According to the Joint Monitoring Program (JMP), approximately 2.5 billion people lack access to improved sanitation facilities, with 1.1 billion still practicing open defecation (UNICEF and WHO, 2012). Knowledge and practice of critical hygiene behaviors, such as hand washing after toilet use, are also widely lacking. Consequently, the ingestion of faecal pathogens from contaminated food and water resources as well as faecal- oral transmission are a leading cause of disease and preventable death, especially in children under five years.The effects of inadequate sanitation, hygiene and resulting diarrheal disease are dramatic: in 2010, the
World Health Organization (WHO) reported that worldwide the impact of diarrheal disease on children is greater than the impacts of HIV/AIDS, tuberculosis and malaria, combined. Due to their relative affordability and simple and waterless operation, pit latrines are common in developing and transitional countries. However, pit latrines can spread faecal contamination to water resources, especially in associated with faecal sludge removal or excavation of new pits when emptying is not feasible.
Increasingly, limited water supplies and the high cost of construction of wastewater infrastructure make sewer- based sanitation impractical in many regions. Water-based systems dilute excreta and create large waste water streams that necessitate the construction of technologically complex and expensive treatment facilities. It is estimated that 90% of all wastewater in developing countries is discharged untreated directly into water bodies (Corcoran et al., 2010), a clear indication that sewer-based sanitation is not a viable solution for many parts of the world. Moreover, pharmaceutical residues in treated wastewater could have negative impacts on human health, and lead to the evolution of resistant strains of microbes. Expectations and attitudes surrounding sanitation are widely variable and influenced by both societal norms and personal preference. While improved hygienic standards, reduced contaminant impact and minimization of water usage may be the goal of sanitation practitioners, toilet users generally strive to improve their current sanitation situation with regards to odour, insect infestations, privacy, comfort and ‘prestige’.

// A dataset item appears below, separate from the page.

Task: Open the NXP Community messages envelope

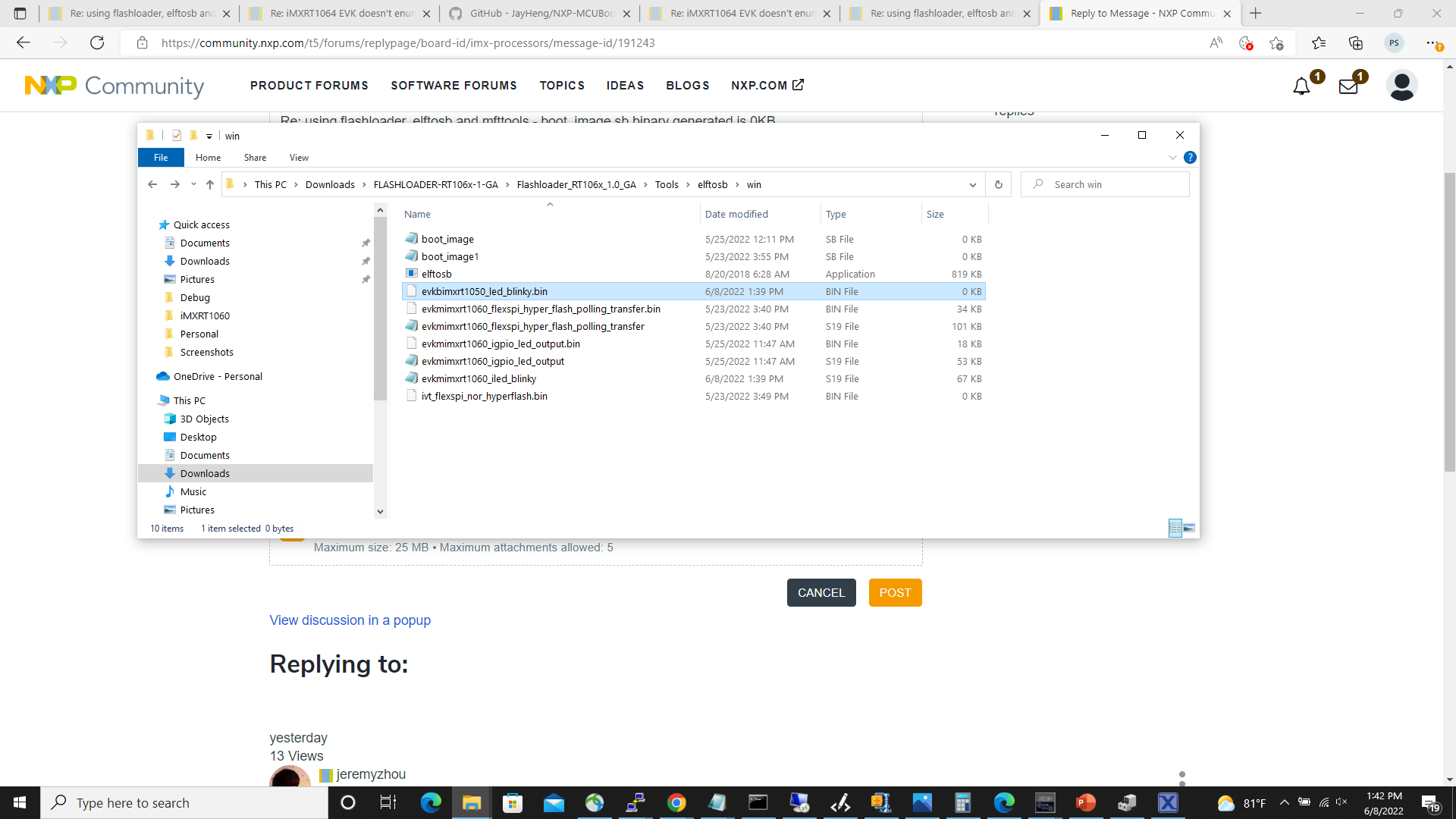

The UDDT is a dry excreta management system that, since the late-1990s, is seen as a viable alternative to pit latrines and flush toilets in developing countries and developed countries respectively. However, significant barriers to more universal acceptance of this technology remain. To date, a general lack of awareness, a limited supply of prefabricated UDDT components and a low interest in financing sanitation services, have all acted as impediments to the construction of UDDTs.